> [本文抜粋]
▼▼▼

グーグル自慢のAI「ジェミニ」、ユーザー獲得が課題Photo:SOPA Images/gettyimages

 米グーグルのスンダー・ピチャイ最高経営責任者(CEO)は、同社の人工知能(AI)技術は市場で最も優れていると考えている。現在課題となっているのは、消費者の関心を引き付けることだ。

 ピチャイ氏はグーグルのAI技術「Gemini(ジェミニ)」について最近、能力で競合を上回ったと確信しており、ジェミニを基盤とするチャットボット(自動会話プログラム)を2025年末までに5億人に利用してもらいたいと考えていると従業員に伝えた。事情に詳しい関係者が明らかにした。

▲▲▲

> [データセット]

▼▼▼

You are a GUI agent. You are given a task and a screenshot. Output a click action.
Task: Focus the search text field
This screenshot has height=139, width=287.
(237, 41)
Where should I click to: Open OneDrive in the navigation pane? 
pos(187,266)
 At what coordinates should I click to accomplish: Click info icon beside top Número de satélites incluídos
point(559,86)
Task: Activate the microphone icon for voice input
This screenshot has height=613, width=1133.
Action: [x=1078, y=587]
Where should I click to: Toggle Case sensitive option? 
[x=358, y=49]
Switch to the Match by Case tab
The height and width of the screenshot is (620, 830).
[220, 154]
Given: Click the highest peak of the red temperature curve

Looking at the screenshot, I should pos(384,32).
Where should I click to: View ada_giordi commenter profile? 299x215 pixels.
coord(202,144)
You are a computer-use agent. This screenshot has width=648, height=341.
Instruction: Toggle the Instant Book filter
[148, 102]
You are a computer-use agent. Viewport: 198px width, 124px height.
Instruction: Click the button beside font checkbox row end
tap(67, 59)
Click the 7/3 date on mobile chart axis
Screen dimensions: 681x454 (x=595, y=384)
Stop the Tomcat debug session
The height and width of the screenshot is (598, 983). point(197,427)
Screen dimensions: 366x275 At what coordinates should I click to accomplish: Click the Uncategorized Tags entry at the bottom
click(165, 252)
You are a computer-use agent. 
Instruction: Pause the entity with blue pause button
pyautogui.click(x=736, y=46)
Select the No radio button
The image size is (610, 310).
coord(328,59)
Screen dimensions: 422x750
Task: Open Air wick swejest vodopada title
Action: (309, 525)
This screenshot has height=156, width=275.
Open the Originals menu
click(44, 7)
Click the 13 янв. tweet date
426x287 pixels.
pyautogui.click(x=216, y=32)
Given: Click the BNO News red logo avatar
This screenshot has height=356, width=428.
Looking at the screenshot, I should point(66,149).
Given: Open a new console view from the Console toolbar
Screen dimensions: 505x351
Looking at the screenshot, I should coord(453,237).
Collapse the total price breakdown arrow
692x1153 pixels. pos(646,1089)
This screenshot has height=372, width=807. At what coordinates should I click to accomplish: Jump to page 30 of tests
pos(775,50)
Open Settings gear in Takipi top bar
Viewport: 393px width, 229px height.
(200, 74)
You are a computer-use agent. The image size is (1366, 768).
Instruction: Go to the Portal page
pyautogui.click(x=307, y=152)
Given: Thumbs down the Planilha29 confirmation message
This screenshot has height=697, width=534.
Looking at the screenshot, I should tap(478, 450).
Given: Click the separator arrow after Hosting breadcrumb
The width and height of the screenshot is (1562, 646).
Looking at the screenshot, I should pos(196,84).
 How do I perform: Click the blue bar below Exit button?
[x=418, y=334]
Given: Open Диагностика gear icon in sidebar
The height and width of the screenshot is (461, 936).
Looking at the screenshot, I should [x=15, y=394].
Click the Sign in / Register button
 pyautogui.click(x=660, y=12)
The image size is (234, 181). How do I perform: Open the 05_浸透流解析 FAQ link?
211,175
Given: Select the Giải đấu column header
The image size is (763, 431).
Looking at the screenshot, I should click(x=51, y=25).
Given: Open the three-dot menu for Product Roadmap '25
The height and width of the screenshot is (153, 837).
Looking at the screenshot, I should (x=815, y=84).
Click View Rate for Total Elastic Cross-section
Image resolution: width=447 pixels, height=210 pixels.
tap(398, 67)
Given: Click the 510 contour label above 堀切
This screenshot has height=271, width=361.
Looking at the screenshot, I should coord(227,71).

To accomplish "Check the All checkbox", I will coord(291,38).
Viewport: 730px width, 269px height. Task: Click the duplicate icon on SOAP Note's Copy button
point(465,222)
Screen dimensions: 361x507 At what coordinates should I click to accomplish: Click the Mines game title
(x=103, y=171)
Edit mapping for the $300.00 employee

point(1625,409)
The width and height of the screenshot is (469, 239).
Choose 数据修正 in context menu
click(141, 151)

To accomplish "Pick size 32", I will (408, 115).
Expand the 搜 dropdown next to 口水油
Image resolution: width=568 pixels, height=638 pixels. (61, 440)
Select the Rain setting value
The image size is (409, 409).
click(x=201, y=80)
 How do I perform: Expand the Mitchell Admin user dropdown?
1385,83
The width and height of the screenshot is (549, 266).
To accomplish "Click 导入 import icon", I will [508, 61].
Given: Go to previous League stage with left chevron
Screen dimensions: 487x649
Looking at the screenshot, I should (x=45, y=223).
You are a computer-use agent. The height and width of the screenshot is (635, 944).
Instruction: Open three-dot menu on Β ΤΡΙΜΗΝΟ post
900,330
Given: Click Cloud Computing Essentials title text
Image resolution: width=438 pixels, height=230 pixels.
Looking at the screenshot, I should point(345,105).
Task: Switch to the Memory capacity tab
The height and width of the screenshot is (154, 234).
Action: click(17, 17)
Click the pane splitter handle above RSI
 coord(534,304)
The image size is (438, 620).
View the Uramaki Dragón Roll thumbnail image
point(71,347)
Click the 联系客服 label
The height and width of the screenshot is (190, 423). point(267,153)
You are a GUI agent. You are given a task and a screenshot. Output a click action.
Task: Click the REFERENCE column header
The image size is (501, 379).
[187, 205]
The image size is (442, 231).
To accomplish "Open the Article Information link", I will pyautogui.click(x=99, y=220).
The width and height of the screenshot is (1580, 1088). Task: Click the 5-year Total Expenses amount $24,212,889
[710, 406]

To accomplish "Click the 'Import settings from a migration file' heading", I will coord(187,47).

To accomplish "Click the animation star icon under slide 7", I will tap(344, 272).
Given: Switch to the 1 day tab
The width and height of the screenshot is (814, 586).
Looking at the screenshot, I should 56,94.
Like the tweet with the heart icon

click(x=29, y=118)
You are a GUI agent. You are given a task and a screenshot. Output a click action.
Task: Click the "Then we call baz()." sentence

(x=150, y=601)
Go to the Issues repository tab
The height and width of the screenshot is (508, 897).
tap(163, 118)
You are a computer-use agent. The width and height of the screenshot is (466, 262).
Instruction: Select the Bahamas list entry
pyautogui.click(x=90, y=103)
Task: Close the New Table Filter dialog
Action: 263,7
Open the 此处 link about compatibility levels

▲▲▲

> [作業内容 1]
ジェミニの記事のうち、「米グーグルのスンダー・ピチャ」から「詳しい関係者が明らかにした。」までを、「詳しい関係者が明らかにした。」も含めてそのまま書き写せ。
> [作業内容 2]
ジェミニの記事の続きを、最後の文の後から書き継げ。
エントリーはジェミニの記事とは別の資料である。

> [作業結果 1]
米グーグルのスンダー・ピチャイ最高経営責任者(CEO)は、同社の人工知能(AI)技術は市場で最も優れていると考えている。現在課題となっているのは、消費者の関心を引き付けることだ。

 ピチャイ氏はグーグルのAI技術「Gemini(ジェミニ)」について最近、能力で競合を上回ったと確信しており、ジェミニを基盤とするチャットボット(自動会話プログラム)を2025年末までに5億人に利用してもらいたいと考えていると従業員に伝えた。事情に詳しい関係者が明らかにした。

> [作業結果 2]
 グーグルはジェミニの現在の利用者数を明らかにしていない。一方、市場で先行する米オープンAIのチャットボット「チャットGPT」は週間利用者数が約3億人に上る。「iPhone(アイフォーン)」の無料アプリダウンロードランキングでは、15日時点でジェミニは54位、チャットGPTは4位だった。

 AIに関してグーグルは先駆企業の一角であったにもかかわらず、2022年後半のチャットGPTの登場では意表を突かれた。グーグルは似たようなチャットボットの開発に長年取り組んでいた。同社はそれ以来、追いつこうと躍起になっている。

 ジェミニはまだ本格的な収益源ではないものの、AIの最先端に立ち続けるというグーグルの取り組みの中核を担っている。AIはすでに同社の柱である検索広告事業に変化をもたらし始めている。